● Supplied data:
+ + + + +

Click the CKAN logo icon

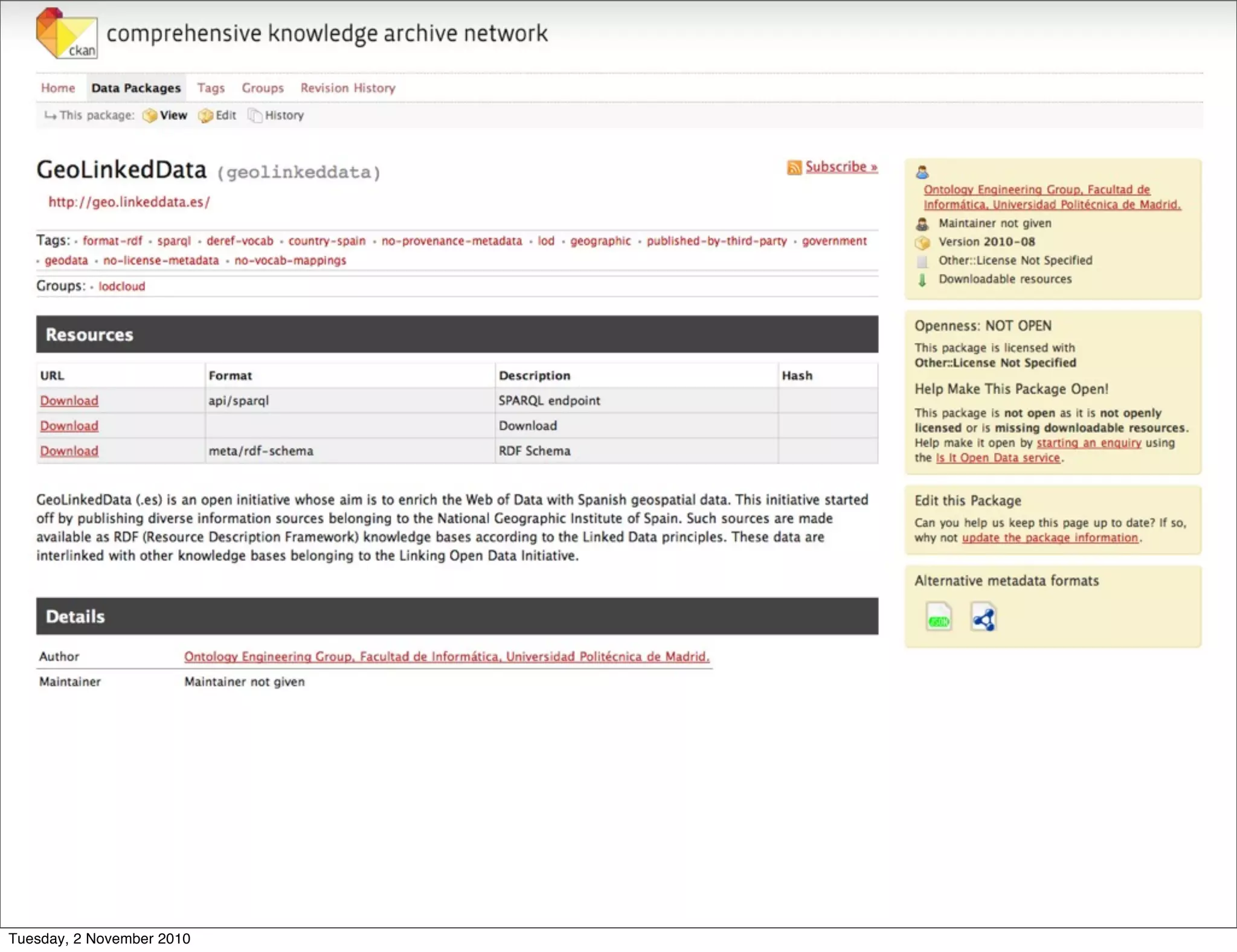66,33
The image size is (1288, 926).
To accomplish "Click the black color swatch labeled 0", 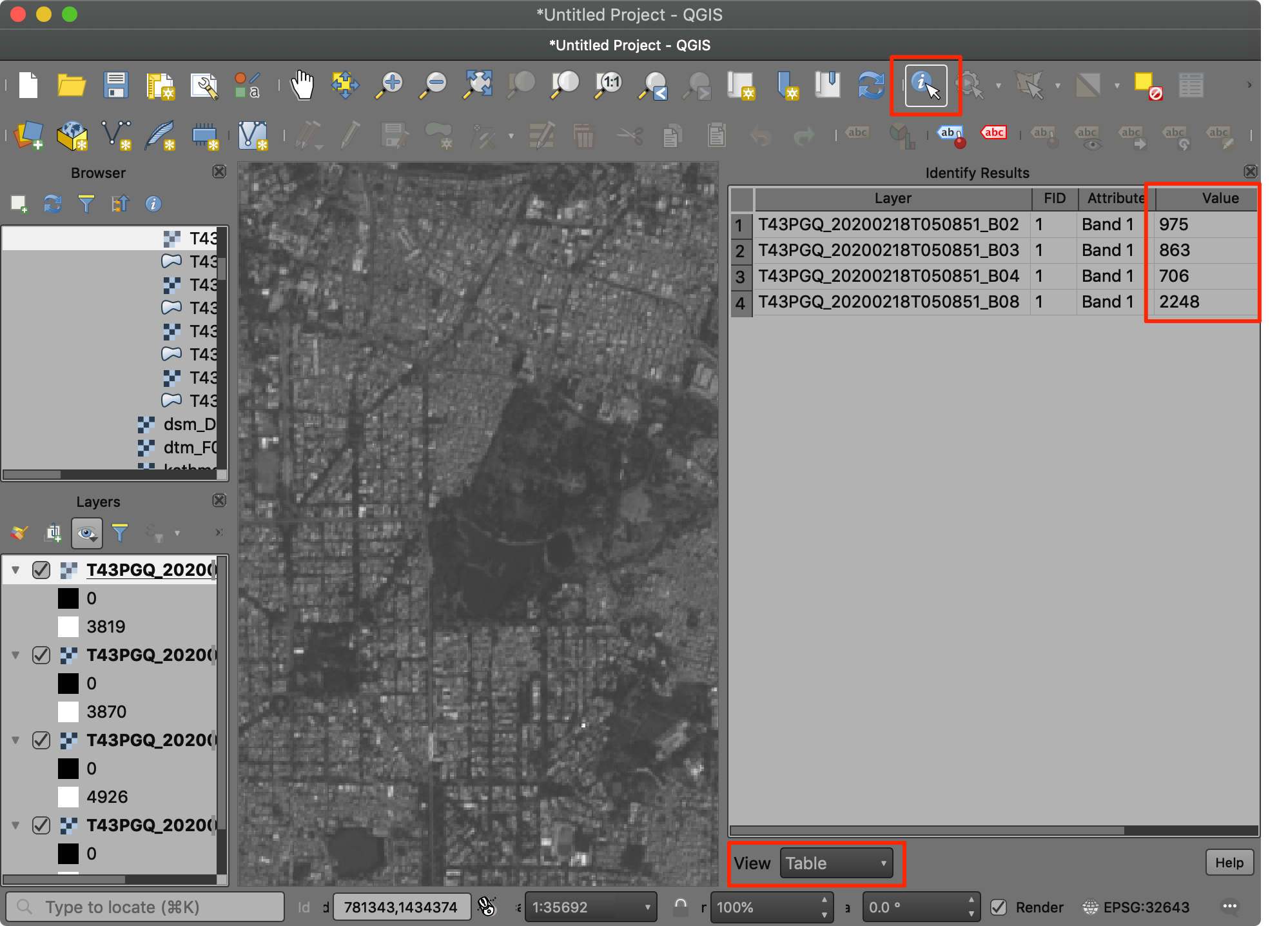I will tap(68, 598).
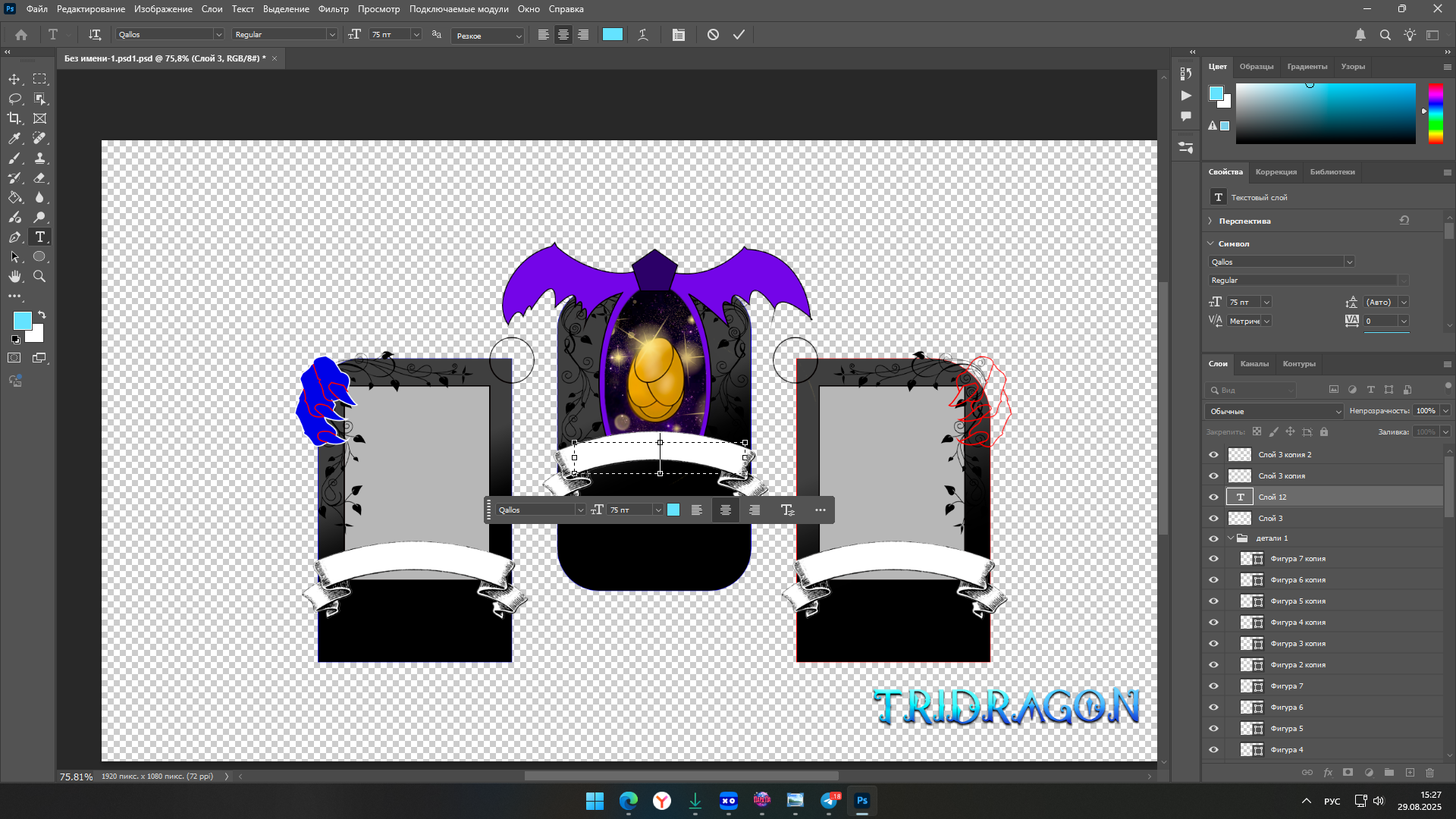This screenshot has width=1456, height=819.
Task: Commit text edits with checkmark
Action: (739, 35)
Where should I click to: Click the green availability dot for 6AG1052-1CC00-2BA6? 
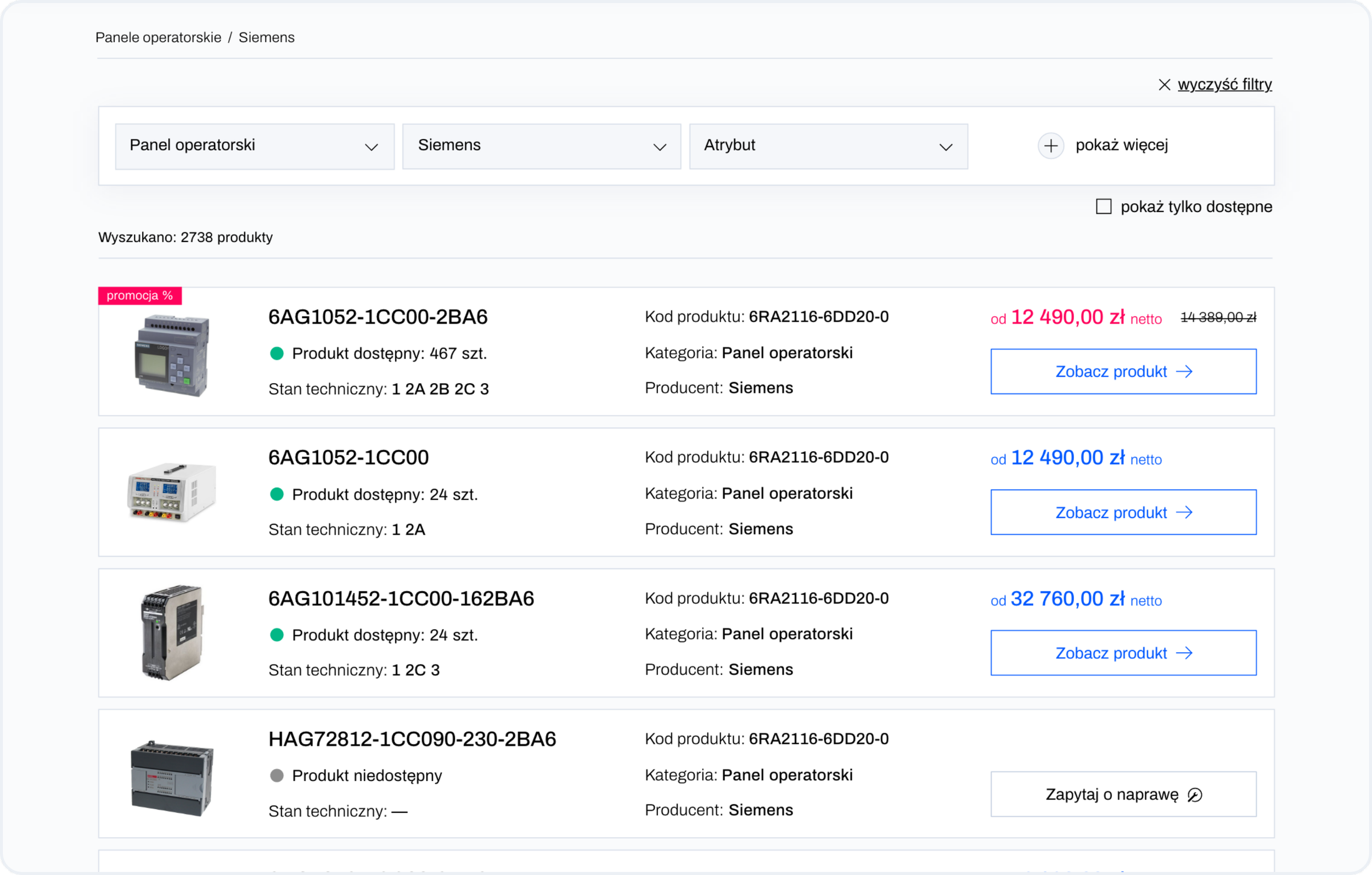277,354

+ + + + +

Every picture stays out; reproduce exactly the lines from the one with "Where should I" through the last line of the data above.

Where should I click to: Click the green availability dot for 6AG1052-1CC00-2BA6? 
277,354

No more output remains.